A heat recovery wheel in an air handling unit (AHU) is a device that improves energy efficiency by transferring heat and sometimes moisture between incoming fresh air and outgoing exhaust air. Here's a concise explanation:
How It Works
- Structure: The heat recovery wheel, also called a rotary heat exchanger, thermal wheel, or enthalpy wheel, is a rotating cylindrical matrix typically made of aluminum or a polymer, often coated with a desiccant (e.g., silica gel) for moisture transfer. It has a honeycomb structure to maximize surface area.

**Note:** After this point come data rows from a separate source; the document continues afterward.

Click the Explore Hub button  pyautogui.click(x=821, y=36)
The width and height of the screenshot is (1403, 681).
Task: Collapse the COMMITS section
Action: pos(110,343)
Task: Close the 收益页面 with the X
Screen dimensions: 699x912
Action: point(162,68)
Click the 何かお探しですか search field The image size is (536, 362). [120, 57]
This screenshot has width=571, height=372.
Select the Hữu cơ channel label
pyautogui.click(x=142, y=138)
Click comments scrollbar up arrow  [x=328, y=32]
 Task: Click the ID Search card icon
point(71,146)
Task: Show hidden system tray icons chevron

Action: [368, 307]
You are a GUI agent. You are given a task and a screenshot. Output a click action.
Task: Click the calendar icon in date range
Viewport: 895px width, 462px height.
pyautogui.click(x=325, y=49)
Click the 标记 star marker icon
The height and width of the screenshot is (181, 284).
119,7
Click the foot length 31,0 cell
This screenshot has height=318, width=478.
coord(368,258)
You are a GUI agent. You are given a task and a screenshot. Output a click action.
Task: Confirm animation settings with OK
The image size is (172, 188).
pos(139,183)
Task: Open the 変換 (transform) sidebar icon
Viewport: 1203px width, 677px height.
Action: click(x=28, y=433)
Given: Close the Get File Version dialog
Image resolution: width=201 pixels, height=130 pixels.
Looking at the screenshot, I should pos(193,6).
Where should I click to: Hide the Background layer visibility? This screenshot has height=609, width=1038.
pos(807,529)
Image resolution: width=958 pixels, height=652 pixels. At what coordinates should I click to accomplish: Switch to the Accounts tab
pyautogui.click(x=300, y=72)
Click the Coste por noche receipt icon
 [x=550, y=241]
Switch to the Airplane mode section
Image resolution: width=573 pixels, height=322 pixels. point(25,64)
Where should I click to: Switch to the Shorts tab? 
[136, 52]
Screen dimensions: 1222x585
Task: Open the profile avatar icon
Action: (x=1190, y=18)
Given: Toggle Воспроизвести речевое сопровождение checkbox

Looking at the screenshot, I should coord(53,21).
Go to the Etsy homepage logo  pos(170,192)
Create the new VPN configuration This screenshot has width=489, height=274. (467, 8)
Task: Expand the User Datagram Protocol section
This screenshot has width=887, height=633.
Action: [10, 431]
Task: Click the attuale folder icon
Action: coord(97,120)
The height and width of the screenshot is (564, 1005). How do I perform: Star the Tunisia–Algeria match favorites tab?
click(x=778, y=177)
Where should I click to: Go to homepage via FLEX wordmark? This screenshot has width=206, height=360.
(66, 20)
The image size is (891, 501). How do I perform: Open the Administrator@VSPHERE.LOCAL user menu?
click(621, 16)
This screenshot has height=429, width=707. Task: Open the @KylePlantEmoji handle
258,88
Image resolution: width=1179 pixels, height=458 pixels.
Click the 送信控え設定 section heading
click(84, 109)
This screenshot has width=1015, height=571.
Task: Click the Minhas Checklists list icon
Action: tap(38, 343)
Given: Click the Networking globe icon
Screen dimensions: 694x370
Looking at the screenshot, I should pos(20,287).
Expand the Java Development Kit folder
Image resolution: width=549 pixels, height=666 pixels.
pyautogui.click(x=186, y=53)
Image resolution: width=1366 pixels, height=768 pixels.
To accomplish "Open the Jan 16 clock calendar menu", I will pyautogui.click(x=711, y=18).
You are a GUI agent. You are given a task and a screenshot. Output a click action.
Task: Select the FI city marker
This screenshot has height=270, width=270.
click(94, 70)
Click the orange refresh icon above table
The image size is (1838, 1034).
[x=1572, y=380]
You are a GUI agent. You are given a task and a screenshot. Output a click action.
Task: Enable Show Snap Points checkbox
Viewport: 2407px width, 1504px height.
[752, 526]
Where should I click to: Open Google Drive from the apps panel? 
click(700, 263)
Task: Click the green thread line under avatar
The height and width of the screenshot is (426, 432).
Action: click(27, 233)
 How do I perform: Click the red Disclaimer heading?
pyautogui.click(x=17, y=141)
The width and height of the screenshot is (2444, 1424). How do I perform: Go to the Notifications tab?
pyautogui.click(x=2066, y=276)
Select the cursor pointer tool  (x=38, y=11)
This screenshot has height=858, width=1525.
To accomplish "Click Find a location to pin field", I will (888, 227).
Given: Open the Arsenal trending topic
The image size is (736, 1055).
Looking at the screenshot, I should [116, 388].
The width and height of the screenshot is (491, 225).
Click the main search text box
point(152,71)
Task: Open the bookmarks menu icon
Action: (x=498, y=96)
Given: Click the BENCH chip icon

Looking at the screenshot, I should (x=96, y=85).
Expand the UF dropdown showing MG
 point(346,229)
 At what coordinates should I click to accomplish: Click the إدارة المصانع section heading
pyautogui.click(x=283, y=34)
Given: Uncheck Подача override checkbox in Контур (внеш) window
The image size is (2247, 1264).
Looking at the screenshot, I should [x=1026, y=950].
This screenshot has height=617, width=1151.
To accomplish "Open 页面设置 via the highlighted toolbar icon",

- Operation: Positioned between the supply and exhaust air streams in an AHU, the wheel rotates slowly (10-20 RPM). As it turns, it captures heat from the warmer air stream (e.g., exhaust air in winter) and transfers it to the cooler air stream (e.g., incoming fresh air). In summer, it can pre-cool incoming air.
- Types:
- Sensible Heat Wheel: Transfers only heat, affecting air temperature without changing moisture content.
- Enthalpy Wheel: Transfers both heat (sensible) and moisture (latent), using a desiccant to adsorb and release water vapor based on humidity differences. This is more effective for total energy recovery.
- Efficiency: Sensible heat recovery can achieve up to 85% efficiency, while enthalpy wheels may add 10-15% more by recovering latent heat.
Benefits
- Energy Savings: Pre-conditions incoming air, reducing heating or cooling loads, especially in climates with large indoor-outdoor temperature differences.
- Improved Air Quality: Supplies fresh air while recovering energy from exhaust air, maintaining indoor comfort.
- Applications: Common in commercial buildings, hospitals, schools, and gyms where high ventilation rates are needed.
Key Considerations
- Maintenance: Regular cleaning is critical to prevent dirt or clogs from reducing efficiency. Filters should be replaced, and the wheel inspected for buildup.
- Leakage: Slight cross-contamination between air streams is possible (Exhaust Air Transit Ratio <1% in well-maintained systems). Overpressure on the supply side minimizes this risk.
- Frost Prevention: In cold climates, wheel frosting can occur. Systems use variable speed control (via VFD), preheating, or stop/jogging to prevent this.
- Bypass Dampers: Allow the wheel to be bypassed when heat recovery isn’t needed (e.g., during mild weather), saving fan energy and extending wheel life.
Example
In a hospital AHU, a heat recovery wheel might pre-heat incoming winter air (e.g., from 0°C to 15°C) using exhaust air (e.g., 24°C), reducing the heating system’s workload. In summer, it could pre-cool incoming air (e.g., from 35°C to 25°C) using cooler exhaust air.
Limitations
- Space: Wheels are large, often the biggest AHU component, requiring careful installation planning.
- Cross-Contamination: Not ideal for applications requiring complete air stream separation (e.g., labs), though modern designs minimize this.
- Cost: Initial cost is high, but energy savings often justify it in high-ventilation settings.